Reputation: 3
i am trying to match string from a file against another file to fetch the matched line along with the previous and next 2 lines.
i could do this with grep for a chuck file, but throws memory exhausted on the original(200M lines of keys and a 2TB input source file).

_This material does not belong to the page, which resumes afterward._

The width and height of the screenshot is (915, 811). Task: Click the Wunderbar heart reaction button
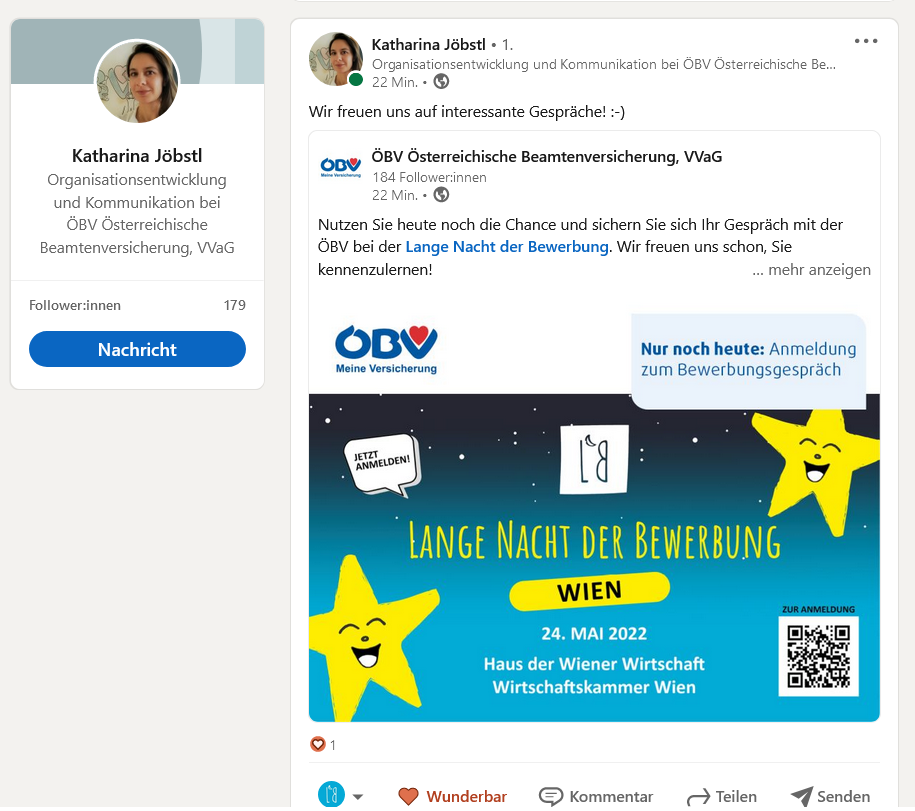click(x=452, y=796)
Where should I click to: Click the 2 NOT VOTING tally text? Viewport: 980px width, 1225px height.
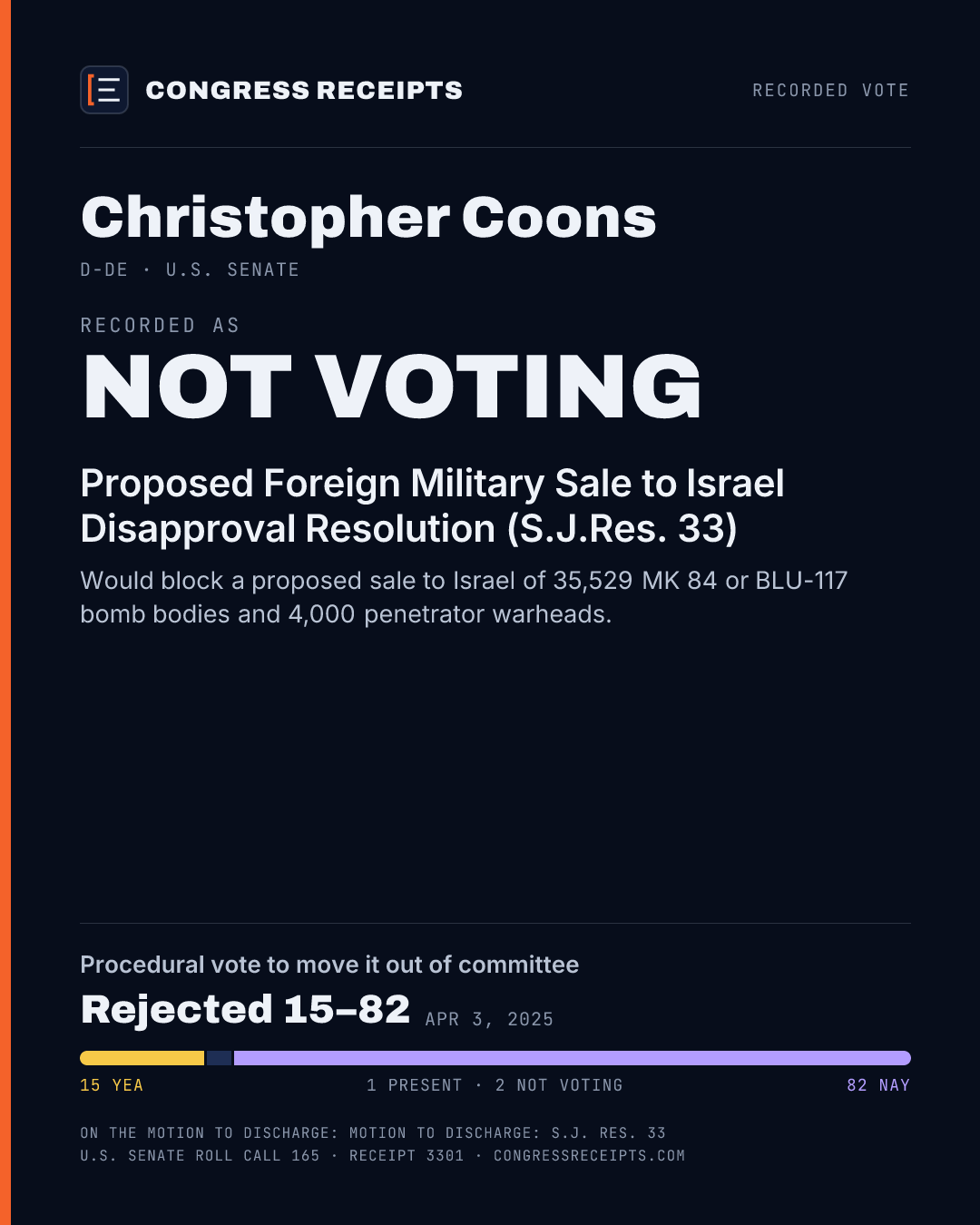(x=559, y=1085)
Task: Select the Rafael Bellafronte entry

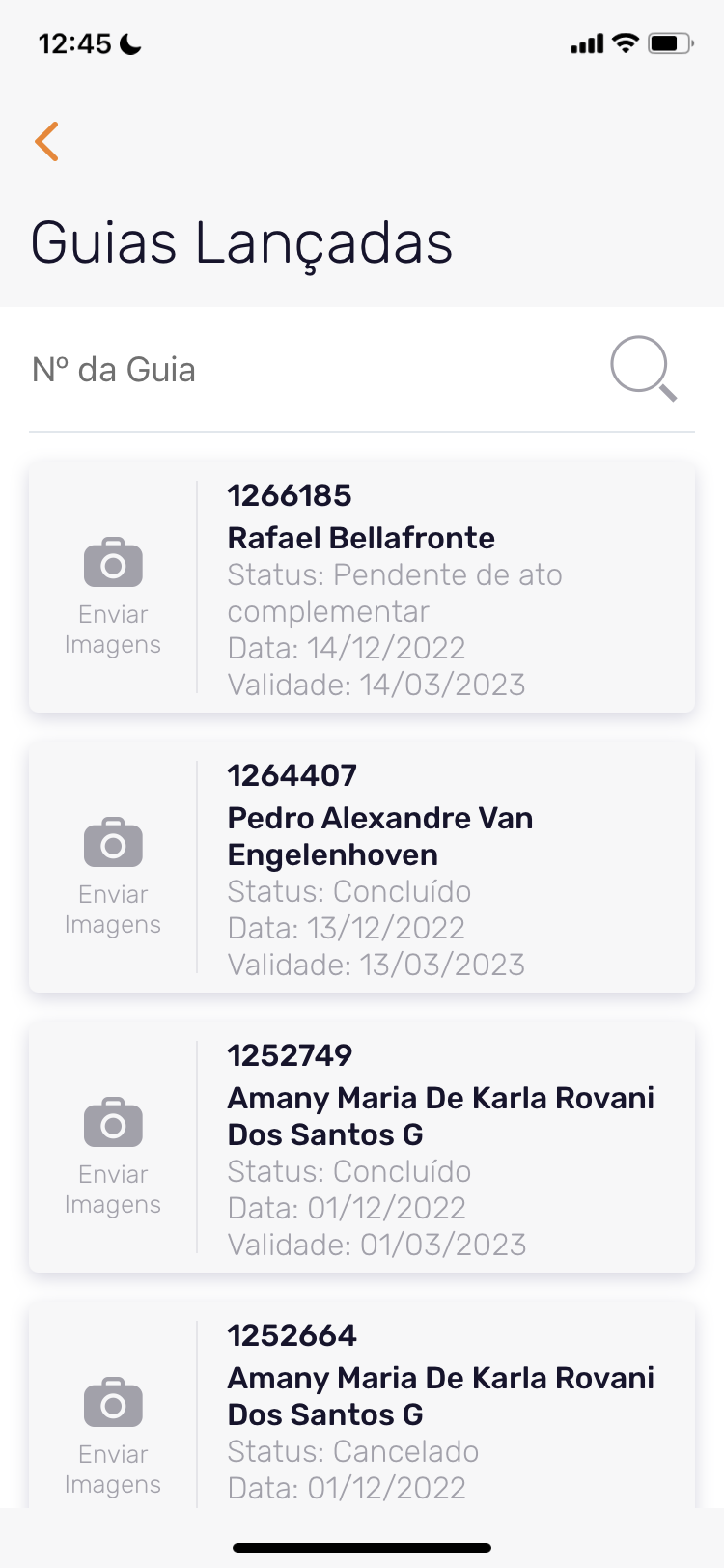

grep --no-group-separator -A 2 -B 1 -f key source
sample key file
^CNACCCAAGGCTCATT
^ANAGCGGCAACTCGCG
I added the "^" to each line since the key is the starting 16 characters of the line next to the one starting with '@'
The pattern is formed of the characters ATGCN having length 16 and they are random. There could be multiple matches in the source file against a pattern
sample search against file
@A00354:427:HVYWLDSXY:1:1101:1036:1000 1:N:0:ATTACTTC
CNACCCAAGGCTCATTCATTATATAGTGGAGGCGGAGAACTTTCCTCCGGTTTGCCTAACATGCCAGCTGTCGGTGTCAAAACCGGCGGATCTCGGGAAGGGGGTCCTGAACTGTGCGTCTTAGGTCGATGGTAATAGGAGACGGGGGAC
+
:#:FFFFFF:F,FFFFFFF:FFF,FF:FFFFFF,FFFFFFFFFFFFFFFF:FFFF:FFFFFFFF:FFFFF,FFF:FFFFFFFFFFFFFFFFFFFFFFFFFFFFFFFFF:F,F:FFFFFFFFFFFFFF:F:F,:F:FFFFFFFFFFF:FFF
@A00354:427:HVYWLDSXY:1:1101:1108:1000 1:N:0:ATTACTTC
ANAGCGGCAACTCGCGGTTCCCCTACACATAGAAAACCTACGCCACATTATTGGCTAGGACGAGTGGTTCGTCTGCGTACGCAAGATTGTTGAGATCCACTATTGTCATTCAGTACTACGGTTCTTCTTATCTTGGTCGATCGTGTAAAA
+
F#FFFFFFFFFFFFFFFFFFFFFFFFFFFFFFFFFFFFFFFFFFFFFF:FFFFFFFFFFFFFF,FFFFFFFFFFFFFFFFFFFFFFFFFFFFFFFFF:FFFFFFFFFFFFFFFFFFFFFFFFFFFFFFFFFFFFF,FFFFFFFFFFFFFF
@A00354:427:HVYWLDSXY:1:1101:1271:1000 1:N:0:ATTACTTC
CNATCCCGTCTCGAGCCCGCCCCAATAGCAACAACAACAACAACAACAACAACAACAGCAACAACACCAGCAACACCAGCAACAACAGCAACAACAACAACAGCAACAACAACAACAACAACAACAACAACAACAACAACAACAACAAGA
+
F#FFFFFFFFFFFFFFFFFFFFFFFF:FFFFFFFF:FFFFFFFFFFFFFFFFFFFFFFFFFFFFFFFFFFFF:FFFFFFFFFFFF:FFFFFFFFFFFFFFFFFFF,FFFFFFFFFFFFFFFFFFFFFFFFFFFFFFFFFFFFFFFFFFFF
@A00354:427:HVYWLDSXY:1:1101:1325:1000 1:N:0:ATTACTTC
TNCGGTTCATAGGAATGTAGTCTTTGTAATTATGCGCAATTTCCAAACACTTCAAGGTTTTTTTGCAAATAAAACATTCAGGCCTCGTGTGTGCCGCTGCATCTTAGATCCAACGGCTCCTAGTTGCTCATATTCNACCCAAGGCTCATTAGGTGCTCCCCGTAGC
+
:#FFF:F,FFFFFFFFFFFF,:FFF::F,FFF,F:FFFFFFF:FFFF:FF:F:FFF:F:F:FFFFFFFF,FF,F:FF:FF::F,FFF:FFFFFF,:F::FFFFFFF:FF:FFFFF,FFFFFF,FFF:FFFFFFFFF,FFFF:FFFFFFF:
even if i split the key file its painstakingly slow.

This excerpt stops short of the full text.